_Task item_
Within the entries below, please return exactly the lines from the one with "You are a GUI agent. The screenshot is 375×1374." through the one with "10.54499/UID/PRR/00690/2025", leaving out any pictures.

_Excerpted data_
::::

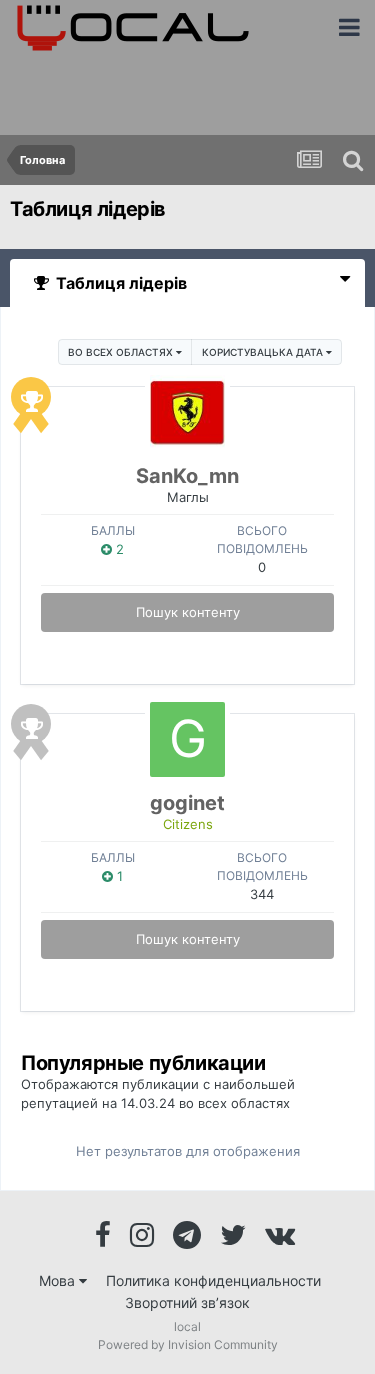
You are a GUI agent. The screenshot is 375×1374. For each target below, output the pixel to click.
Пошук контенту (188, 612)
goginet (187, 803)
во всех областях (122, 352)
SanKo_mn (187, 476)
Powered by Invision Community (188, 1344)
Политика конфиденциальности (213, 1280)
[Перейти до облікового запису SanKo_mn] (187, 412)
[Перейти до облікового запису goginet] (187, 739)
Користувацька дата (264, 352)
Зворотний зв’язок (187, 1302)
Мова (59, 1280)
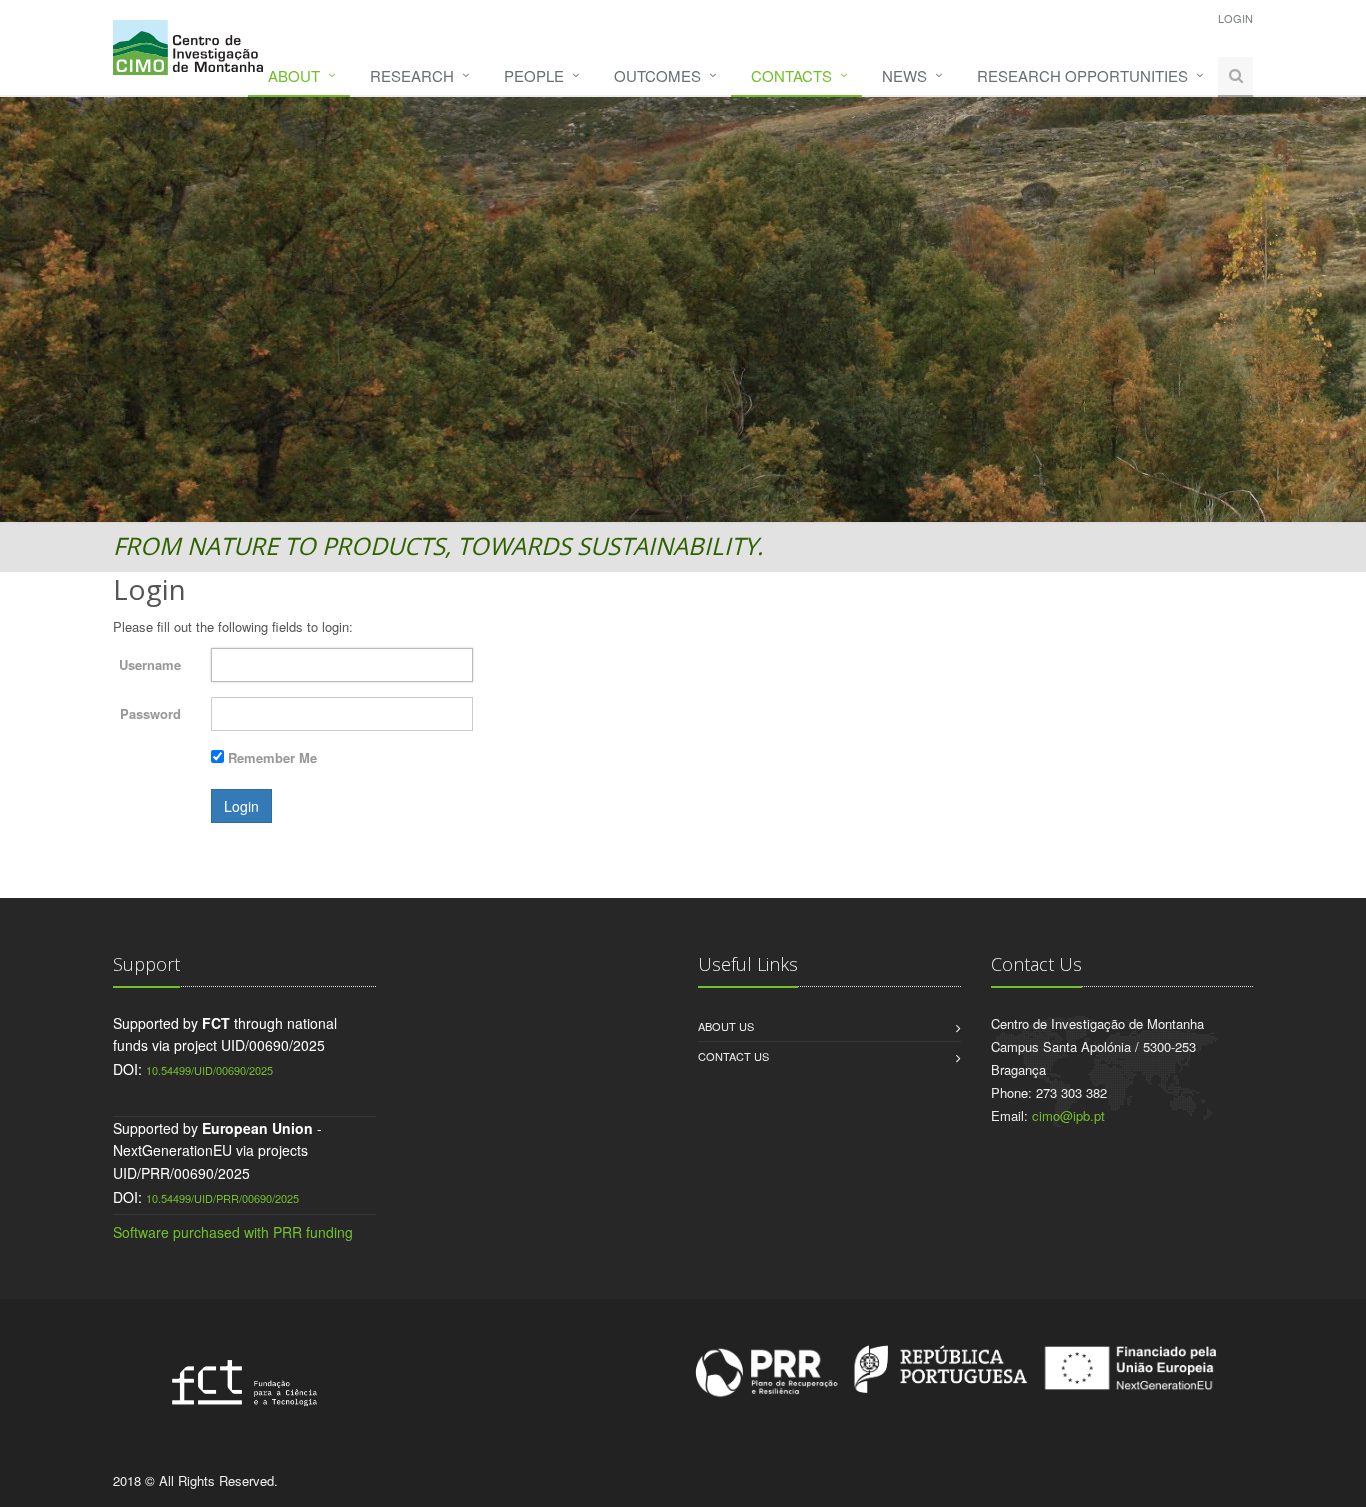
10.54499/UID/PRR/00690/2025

::::

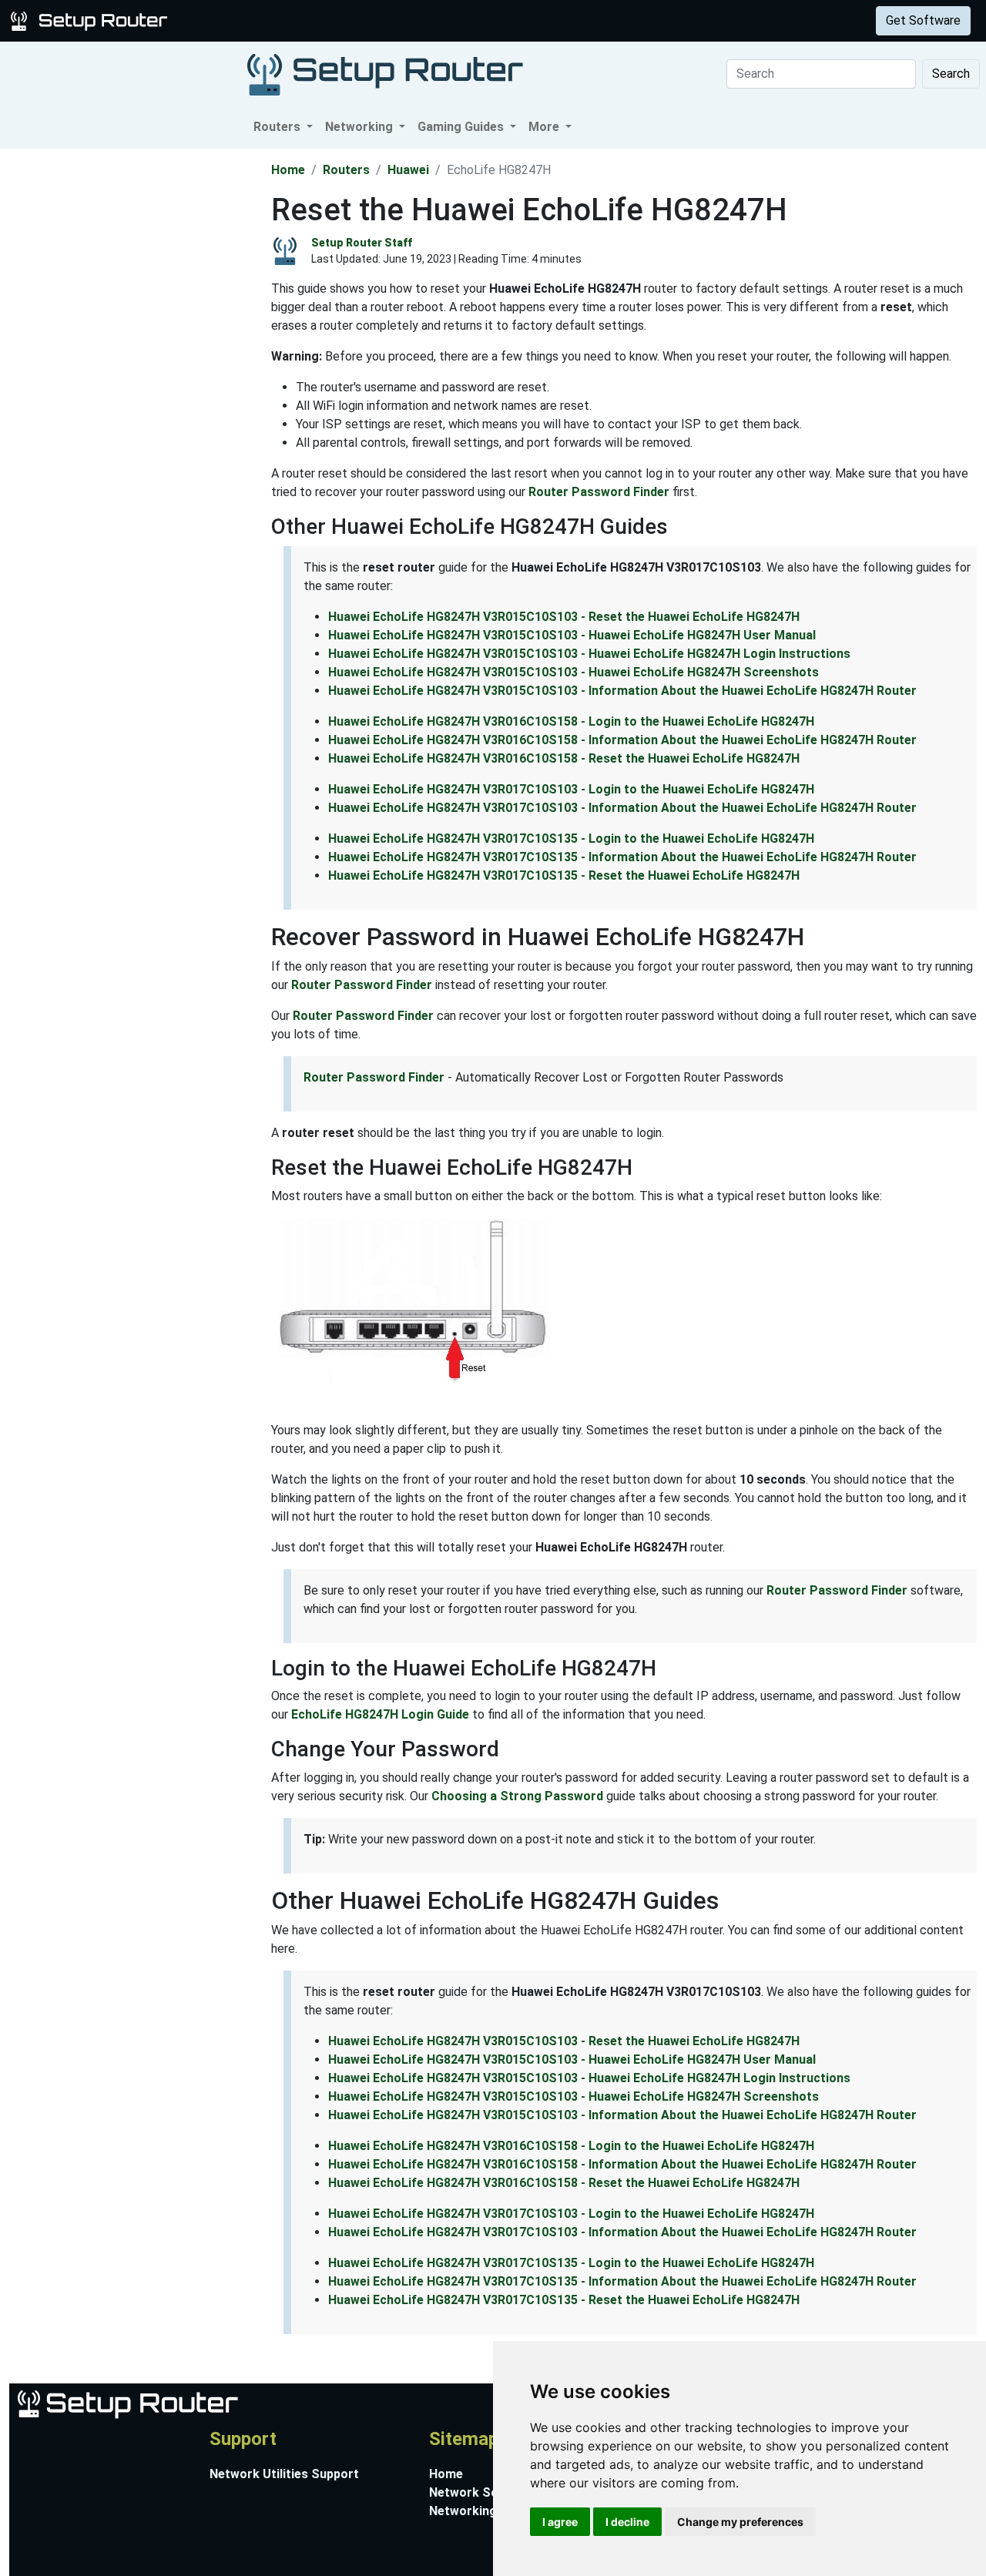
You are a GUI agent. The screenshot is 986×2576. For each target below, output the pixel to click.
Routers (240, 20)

::::

_Task result_
You are a GUI agent. The screenshot is 375×1374. For each target below, output the pixel to click.
Пошук контенту (188, 612)
goginet (187, 803)
во всех областях (122, 352)
SanKo_mn (187, 476)
Powered by Invision Community (188, 1344)
Политика конфиденциальности (213, 1280)
[Перейти до облікового запису SanKo_mn] (187, 412)
[Перейти до облікового запису goginet] (187, 739)
Користувацька дата (264, 352)
Зворотний зв’язок (187, 1302)
Мова (59, 1280)
10.54499/UID/PRR/00690/2025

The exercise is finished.